Internet privacy: Mind your own business

We live in a world of constant data collection – online and off. Increasingly, everything we do, every step we take, every transaction we enter into is memorialized in digital data. These digital footprints are then collected, stored, manipulated and often shared by third parties, usually without meaningful notice or consent.

Frequently, we volunteer this information, especially online, through more than 30 billion e-mails and billions of text messages a day, 113 billion searches a year, the deluge of photos and videos we post to YouTube and Flickr, and MySpace and Facebook profiles that get a reported 100 billion page views per month.

Even information we don’t provide online is consistently converted to electronic format and launched onto computer networks. This is true of the 30 billion cheque and 48 billion credit and debit card transactions that we engage in annually. More surprising is how much personal data is collected and stored that we are never aware of.
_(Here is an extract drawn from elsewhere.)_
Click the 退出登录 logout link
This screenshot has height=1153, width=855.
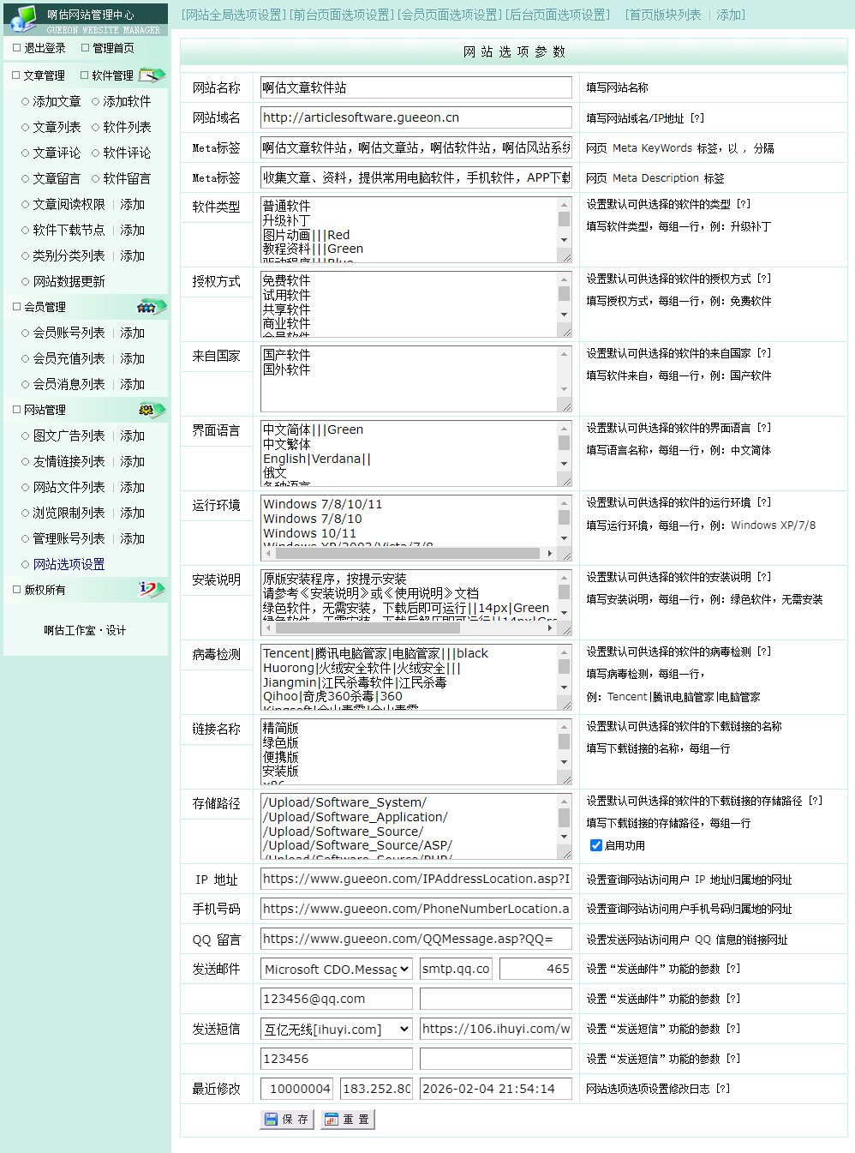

Consider, for example, location information. There are upwards of 2.7 billion mobile phones worldwide, which 95 per cent of users say they keep within three feet of themselves at all times. Mobile phones thus constitute the world’s largest sensor network. Through GPS and triangulation, these phones generate increasingly precise information about the location, speed and direction of movement of the user. In the United States, under federal law, all cell phones now have to provide the cell phone service provider—not the user—with precise information about the location of each cell phone.

In the face of ubiquitous digital data, the edifices of data protection we have built are looking increasingly outdated. Even more problematic, no matter how solid the data protection surrounding the sea of digital data in which we are awash, we are reminded almost daily that personal information in even our best institutions is vulnerable to theft, loss, and mishandling. The more data an institution holds, the more it has to lose.

Of greatest concern, however, is that this data is increasingly available to our governments. In many instances, our laws require that the private sector report our activities to the government. Moreover, because we apply weaker privacy protections to anti-crime and anti-terrorism efforts—if we apply any at all—government authorities have ready access to the massive store of digital data about each of us, no matter what privacy protections were promised by private-sector intermediaries.

Protecting privacy in the face of ubiquitous data requires many tools: technology, education, market pressure but most of all it requires strong laws that impose serious obligations on industry to act as stewards, not merely processors, of our data, and firm limits on government access to those data.

The United Kingdom, under a rigorously independent information commissioner, Richard Thomas, has made important strides in this area. Regrettably, the United States lags farther behind. But we all have a long way to go if we are going to accord individual privacy—the bedrock of human dignity—the respect it deserves.